PROBLEM STATEMENT.
Reproduce exactly the lines from the line containing "The image size is (1346, 626)." through the end of the records below, including both ends, and nothing else.

======== DATA RECORDS

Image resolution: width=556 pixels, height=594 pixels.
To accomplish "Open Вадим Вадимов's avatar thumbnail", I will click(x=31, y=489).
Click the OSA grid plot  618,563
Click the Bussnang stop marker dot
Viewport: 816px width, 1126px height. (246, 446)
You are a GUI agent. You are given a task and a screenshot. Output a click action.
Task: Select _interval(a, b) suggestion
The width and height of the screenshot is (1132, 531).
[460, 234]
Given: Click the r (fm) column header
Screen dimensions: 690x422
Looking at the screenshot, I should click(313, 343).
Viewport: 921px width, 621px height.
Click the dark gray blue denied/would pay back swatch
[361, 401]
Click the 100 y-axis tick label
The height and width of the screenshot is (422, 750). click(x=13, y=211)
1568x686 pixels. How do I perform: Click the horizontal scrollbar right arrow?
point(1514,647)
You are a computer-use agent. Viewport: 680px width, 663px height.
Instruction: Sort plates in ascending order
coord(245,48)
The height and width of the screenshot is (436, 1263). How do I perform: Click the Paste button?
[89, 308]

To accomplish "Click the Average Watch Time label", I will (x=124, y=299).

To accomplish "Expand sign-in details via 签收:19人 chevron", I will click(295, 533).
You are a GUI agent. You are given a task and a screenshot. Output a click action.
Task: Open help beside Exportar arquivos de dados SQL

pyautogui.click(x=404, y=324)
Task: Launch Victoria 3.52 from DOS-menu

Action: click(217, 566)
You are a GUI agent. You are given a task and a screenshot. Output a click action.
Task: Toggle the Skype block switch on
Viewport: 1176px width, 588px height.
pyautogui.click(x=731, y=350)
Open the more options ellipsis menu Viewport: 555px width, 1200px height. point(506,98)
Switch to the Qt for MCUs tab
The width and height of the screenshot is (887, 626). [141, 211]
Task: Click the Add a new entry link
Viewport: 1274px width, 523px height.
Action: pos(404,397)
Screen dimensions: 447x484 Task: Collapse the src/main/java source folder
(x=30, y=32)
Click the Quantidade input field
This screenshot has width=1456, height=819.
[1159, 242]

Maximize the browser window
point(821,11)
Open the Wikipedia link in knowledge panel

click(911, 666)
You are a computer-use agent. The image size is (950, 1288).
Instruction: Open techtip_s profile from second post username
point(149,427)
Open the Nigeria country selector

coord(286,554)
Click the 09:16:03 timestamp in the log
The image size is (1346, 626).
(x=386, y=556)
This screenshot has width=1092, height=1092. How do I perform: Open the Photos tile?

================

OUTPUT.
The image size is (1346, 626).
(x=386, y=556)
This screenshot has width=1092, height=1092. How do I perform: Open the Photos tile?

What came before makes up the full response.